I got into improv for the wrong reason: to be liked. I was looking for everyone to validate me, especially the audience.

“Oh, what a noble thing I am doing,” I thought, “making people laugh.” I was lying to myself. I desperately needed their love, and I would bend and twist myself into any shape they wanted as long as they would accept me. I wish I could say I lost my voice, but the truth is I never had one to lose.

Since I was performing to justify my existence, I never let audiences see the real me. Why would I show them that? If I did, they would be repulsed and reject me.

So for years, I hid on stage. I hid behind characters who made safe choices, who supported other players but didn’t make an initiation. I’ve seen tons of improvisers in the same spot. They hide by being witty, by shying away from anger on stage, by being a caricature instead of saying something truthful about themselves through their character.

* [Records]

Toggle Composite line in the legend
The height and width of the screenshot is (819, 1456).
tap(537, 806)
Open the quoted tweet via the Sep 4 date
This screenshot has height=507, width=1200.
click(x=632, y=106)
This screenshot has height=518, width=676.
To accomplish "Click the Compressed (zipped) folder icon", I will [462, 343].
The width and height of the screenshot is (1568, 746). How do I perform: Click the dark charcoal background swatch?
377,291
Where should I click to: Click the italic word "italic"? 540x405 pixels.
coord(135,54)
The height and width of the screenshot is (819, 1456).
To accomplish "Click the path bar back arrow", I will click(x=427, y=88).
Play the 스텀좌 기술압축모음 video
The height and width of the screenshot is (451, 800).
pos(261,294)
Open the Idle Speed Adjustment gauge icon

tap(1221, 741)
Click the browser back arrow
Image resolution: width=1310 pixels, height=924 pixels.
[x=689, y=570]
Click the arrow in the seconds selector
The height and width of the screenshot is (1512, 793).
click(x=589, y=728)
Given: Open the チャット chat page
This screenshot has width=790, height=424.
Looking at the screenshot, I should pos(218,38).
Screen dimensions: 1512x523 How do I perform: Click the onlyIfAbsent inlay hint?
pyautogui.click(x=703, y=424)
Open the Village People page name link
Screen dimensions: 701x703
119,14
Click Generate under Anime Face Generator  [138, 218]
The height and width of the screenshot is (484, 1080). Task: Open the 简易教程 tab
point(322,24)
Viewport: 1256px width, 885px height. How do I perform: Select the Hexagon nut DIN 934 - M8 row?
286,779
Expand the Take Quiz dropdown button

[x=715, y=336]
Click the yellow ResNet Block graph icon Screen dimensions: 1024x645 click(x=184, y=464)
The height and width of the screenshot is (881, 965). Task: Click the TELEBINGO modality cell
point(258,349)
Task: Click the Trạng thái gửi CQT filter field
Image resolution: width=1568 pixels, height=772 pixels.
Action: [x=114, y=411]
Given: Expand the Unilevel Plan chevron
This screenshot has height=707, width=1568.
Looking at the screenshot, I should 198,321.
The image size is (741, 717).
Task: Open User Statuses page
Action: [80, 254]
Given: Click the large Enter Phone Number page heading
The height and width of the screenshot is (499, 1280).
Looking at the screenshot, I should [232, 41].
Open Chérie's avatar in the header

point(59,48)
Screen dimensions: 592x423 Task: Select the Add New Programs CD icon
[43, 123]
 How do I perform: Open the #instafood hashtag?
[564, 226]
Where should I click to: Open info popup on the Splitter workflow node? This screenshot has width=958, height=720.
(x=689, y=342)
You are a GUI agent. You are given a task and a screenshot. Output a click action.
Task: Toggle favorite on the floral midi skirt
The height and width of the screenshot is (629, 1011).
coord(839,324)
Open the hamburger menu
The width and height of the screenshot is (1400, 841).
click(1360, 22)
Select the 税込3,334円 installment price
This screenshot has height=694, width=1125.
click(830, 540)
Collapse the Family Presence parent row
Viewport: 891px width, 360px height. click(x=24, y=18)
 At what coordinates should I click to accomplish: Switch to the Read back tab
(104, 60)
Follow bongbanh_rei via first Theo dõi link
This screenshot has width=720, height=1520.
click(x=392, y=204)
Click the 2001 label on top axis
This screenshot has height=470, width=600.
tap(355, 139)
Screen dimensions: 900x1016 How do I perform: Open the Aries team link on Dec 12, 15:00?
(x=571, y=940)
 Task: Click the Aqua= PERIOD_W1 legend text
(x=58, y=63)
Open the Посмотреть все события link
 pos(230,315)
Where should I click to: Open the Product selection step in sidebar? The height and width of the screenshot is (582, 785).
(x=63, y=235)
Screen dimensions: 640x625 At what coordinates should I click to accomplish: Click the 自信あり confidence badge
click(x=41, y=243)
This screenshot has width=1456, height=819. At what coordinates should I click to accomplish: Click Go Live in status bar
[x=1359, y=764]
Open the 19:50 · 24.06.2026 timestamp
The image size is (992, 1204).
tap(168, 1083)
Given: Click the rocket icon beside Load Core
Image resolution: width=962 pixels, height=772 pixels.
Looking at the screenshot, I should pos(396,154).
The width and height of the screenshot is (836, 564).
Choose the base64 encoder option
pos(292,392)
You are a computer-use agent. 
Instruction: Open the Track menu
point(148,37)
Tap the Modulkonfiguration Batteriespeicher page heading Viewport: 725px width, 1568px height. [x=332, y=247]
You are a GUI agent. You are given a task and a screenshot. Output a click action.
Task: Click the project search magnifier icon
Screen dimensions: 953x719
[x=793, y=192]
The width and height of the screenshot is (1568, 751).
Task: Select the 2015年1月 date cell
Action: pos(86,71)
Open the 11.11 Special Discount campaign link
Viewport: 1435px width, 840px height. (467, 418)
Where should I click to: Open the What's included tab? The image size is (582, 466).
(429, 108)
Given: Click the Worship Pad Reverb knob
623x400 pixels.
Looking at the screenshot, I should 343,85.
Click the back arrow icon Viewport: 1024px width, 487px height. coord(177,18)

* [Work to complete]
**A.** In the improv passage, what reason does the writer give for getting into improv?
**B.** Please retype the improv passage word for word, starting at "Since I was" and ending at "and reject me.".
The listing has no connection to the improv passage.

* [Task responses]
**A.** To be liked.

**B.**
Since I was performing to justify my existence, I never let audiences see the real me. Why would I show them that? If I did, they would be repulsed and reject me.